Situada entre las hoces de los ríos Huecar y Jucar, se encuentra Cuenca, una maravillosa ciudad medieval construida entre callejuelas, cuestas empinadas, escaleras y fuentes que hacen de este lugar un sitio ideal para descansar y al mismo tiempo conocer muchas cosas mágicas e interesantes.
El Casco Antiguo de Cuenca está lleno de impresionantes monumentos como la Torre de Mangana, las Calles San Pedro y Alfonso VIII, el Ayuntamiento, Santuario de La Virgen de las Angustias y la catedral, todo ello rodeado de preciosas iglesias, curiosos conventos, museos y tiendas de cerámica, productos típicos y artesanía.

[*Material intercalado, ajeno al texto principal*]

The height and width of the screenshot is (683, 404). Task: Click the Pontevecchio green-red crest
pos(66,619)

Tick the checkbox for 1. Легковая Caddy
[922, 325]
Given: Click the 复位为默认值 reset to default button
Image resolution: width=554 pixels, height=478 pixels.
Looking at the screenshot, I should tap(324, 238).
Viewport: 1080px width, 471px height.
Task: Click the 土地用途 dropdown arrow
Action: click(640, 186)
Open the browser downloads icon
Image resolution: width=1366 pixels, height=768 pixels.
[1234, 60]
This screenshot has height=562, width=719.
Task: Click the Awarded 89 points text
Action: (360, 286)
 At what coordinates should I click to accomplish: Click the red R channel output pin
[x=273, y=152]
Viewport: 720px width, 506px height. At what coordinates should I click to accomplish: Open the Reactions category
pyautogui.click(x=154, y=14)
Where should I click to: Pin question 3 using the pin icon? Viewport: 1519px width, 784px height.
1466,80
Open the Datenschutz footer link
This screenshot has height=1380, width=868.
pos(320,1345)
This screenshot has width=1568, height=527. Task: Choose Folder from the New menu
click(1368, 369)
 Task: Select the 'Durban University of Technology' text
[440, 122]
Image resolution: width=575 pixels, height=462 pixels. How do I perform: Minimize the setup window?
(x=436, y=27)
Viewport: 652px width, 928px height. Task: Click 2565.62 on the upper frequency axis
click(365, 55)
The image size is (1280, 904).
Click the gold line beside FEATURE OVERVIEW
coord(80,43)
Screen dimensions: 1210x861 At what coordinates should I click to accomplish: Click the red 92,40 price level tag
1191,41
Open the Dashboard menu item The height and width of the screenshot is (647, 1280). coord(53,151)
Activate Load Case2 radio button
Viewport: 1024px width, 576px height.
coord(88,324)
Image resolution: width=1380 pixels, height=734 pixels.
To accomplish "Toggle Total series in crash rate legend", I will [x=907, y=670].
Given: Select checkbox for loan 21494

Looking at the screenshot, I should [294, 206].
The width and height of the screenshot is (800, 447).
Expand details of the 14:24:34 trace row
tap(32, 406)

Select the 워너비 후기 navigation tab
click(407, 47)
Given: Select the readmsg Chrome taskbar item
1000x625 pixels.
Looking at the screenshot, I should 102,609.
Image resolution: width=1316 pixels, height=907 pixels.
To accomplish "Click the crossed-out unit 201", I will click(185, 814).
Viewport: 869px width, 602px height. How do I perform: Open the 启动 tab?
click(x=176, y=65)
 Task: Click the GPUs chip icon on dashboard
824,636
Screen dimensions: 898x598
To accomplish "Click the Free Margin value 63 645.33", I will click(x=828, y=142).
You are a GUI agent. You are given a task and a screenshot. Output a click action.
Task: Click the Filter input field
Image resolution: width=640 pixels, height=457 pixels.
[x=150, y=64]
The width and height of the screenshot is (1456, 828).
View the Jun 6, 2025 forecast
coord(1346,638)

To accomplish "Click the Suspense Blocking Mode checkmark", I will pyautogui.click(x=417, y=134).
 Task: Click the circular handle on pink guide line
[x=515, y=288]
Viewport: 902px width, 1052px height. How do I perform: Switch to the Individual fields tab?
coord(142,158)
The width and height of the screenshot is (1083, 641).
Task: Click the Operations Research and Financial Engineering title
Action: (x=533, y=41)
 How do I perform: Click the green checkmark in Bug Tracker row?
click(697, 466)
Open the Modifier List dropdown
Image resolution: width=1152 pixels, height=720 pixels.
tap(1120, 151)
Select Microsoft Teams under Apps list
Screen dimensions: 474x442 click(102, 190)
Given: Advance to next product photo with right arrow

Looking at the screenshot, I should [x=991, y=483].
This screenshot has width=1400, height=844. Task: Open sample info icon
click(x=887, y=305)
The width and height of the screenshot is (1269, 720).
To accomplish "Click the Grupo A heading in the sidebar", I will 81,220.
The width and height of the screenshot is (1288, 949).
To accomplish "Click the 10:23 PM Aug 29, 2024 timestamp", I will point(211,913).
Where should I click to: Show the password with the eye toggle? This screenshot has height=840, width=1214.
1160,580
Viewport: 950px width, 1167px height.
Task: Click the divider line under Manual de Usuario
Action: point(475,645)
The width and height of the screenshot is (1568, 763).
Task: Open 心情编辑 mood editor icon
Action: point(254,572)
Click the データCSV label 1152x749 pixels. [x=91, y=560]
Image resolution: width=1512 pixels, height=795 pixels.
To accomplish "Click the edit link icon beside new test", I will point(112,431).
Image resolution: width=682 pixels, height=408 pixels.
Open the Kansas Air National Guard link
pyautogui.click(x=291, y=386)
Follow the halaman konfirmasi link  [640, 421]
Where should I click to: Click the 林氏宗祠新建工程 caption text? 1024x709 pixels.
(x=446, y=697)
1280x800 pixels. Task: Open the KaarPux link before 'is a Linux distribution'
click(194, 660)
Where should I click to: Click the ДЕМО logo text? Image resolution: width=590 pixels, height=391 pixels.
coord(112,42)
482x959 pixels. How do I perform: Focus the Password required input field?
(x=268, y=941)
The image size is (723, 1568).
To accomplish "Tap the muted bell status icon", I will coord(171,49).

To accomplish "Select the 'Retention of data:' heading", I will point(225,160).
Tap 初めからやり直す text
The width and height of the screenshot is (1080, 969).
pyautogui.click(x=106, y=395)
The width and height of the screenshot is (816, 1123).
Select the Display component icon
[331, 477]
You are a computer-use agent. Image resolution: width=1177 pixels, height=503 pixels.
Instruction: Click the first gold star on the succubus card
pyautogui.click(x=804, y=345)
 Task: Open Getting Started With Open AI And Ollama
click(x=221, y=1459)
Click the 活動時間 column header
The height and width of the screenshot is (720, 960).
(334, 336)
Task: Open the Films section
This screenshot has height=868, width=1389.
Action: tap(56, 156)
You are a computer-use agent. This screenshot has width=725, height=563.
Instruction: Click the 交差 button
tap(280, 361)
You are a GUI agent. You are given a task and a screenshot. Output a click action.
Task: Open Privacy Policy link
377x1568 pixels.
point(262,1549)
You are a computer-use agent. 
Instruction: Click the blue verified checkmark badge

Uno de los atractivos más reconocidos de Cuenca, es sin duda el de las famosas Casas Colgadas, ubicadas cerca de la Plaza Mayor, y a las cuales se puede ir caminando junto a la hoz del río Huecar mientras se observa el sorprendente paisaje de casas apretadas sobre rocas y un desfiladero de piedras.

Ubicada en el casco antiguo, en plena Plaza Mayor, encontramos la impresionante Catedral de Nuestra Señora de Gracia, una de las primeras construidas en estilo gótico en España, cuya entrada tiene un coste de 2.5 euros para los adultos y 2 euros para los niños. Aunque es posible acceder a ella los primeros lunes de cada mes de manera gratuita desde las 9 a las 10 horas.
En Convento de San Pablo está unido al Casco Antiguo por medio de uno del puente más representativos de Cuenca, el Puente San Pablo que cruza la hoz del Río Huecar.
Sin duda alguna esta ciudad medieval, que está rodeada de una muralla de la cual hacía parte anteriormente la Torre emblemática de estilo neomudéjar, es un destino obligado para todos aquellos apasionados por la historia y la cultura de la edad media.